He looks around, like a bookie on the street looking for cops, and says “I hate this place. I don’t feel right until the wheels touch down at DFW”
Once on the plane, as it was taxiing for takeoff I told my wife that story, and said I’ve come to understand it entirely, especially after visiting Oberlin.
It’s been quite some time since I’ve been to the big apple.
Most of my travel keeps me clear of the northeast corridor, thank God. There’s not much I like about that region. So I wasn’t thrilled when the word came down NYC may be in my plans.
In the past, I’d take the shuttle from DC. This used to be easy as hell – show up, pop the card, get on the plane, and there were shuttles on the half hour so it was a commute, more or less. Leave the house normal time, get in NYC 9-ish, work all day, come home. Easy.
Last time, I had to drive. We had gear to collect. Still, not that bad although parking was atrocious. My recollection was it’s expensive, Cabs suck, and hotels were stupid expensive for the size. I had a room at a flagship Marriott in Manhattan once for $350/night that was, no lie, about the size of my walk-in closet in Texas. And, I generally don’t carry much cash, so cabs are anathema to me.
So let’s go into the particulars. I flew American. Why not? It’s a money-flight to LaGuardia. Leaves on time, lands on time. Funny thing here is when I booked the flight using the travel agency they heard “Newark, LaGuardia” instead of “New York, LaGuardia”, and booked me into Newark. This created a ruckus. The project manager for this gig lives in NY and assumed I wanted Newark, since this is an accepted way to hit NYC. I didn’t notice, since I’m a man, and I assumed they heard what I said and was only paying cursory attention as they babbled about flight times. And I generally don’t study the itinerary until the week or so before. So when I found out about the screw-up, I wanted none of it. I hate Newark airport with a flaming hot passion, and probably hate an hour on public transit (what it would take to get to Manhattan from there) even more. So I switched it. Money-Flight or not – I still had crap for legroom. AA is nothing if not consistent.
|Luxurious Accommodations on American|
I had few hotel choices. All the hotels fell into two categories – pay out the ass, but be a short walk to the office where I had to be, or pay a cheaper fee, then commute. All things being equal, it made sense to pay up, and have a short walk. Unlike in the past, my room at a Courtyard – not the most expensive by any means was an eye-popping $540 a night. It probably didn’t help to be in downtown Manhattan near Christmas. Still, that’s a chunk of dough.

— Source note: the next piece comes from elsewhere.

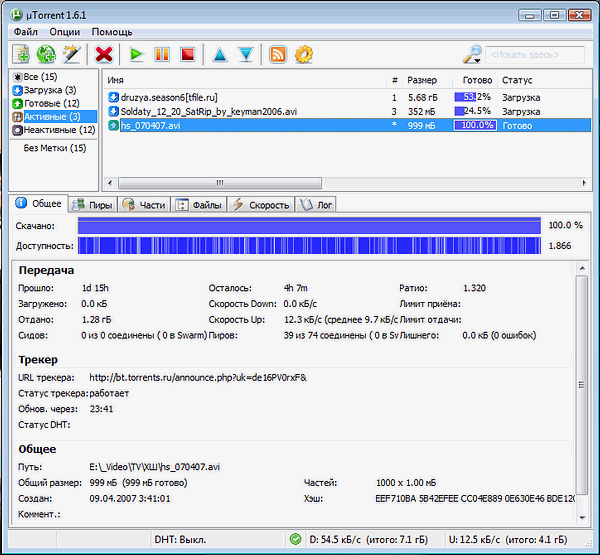This screenshot has width=600, height=555.
Task: Select the druzya.season6[tfile.ru] torrent row
Action: (x=169, y=97)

|Panoramic view from my luxury digs. Romantic.|
The big thing for me was Uber. My son is in IT, has to travel sometimes, but isn’t old enough to rent a car yet, so he Ubers. That’s how we hit the airport in DC, and how I got to and from here. OK, this is a disruptive technology. It’s stupid convenient. It’s cheap. It’s pleasant. Rides to and from LaGuardia from Manhattan cost me like $25. I got from the city to the airport in like 20 minutes, in a clean car, driven by a pleasant former school teacher driver. I’m a YUUGE! fan now, using it even for bar hopping at home.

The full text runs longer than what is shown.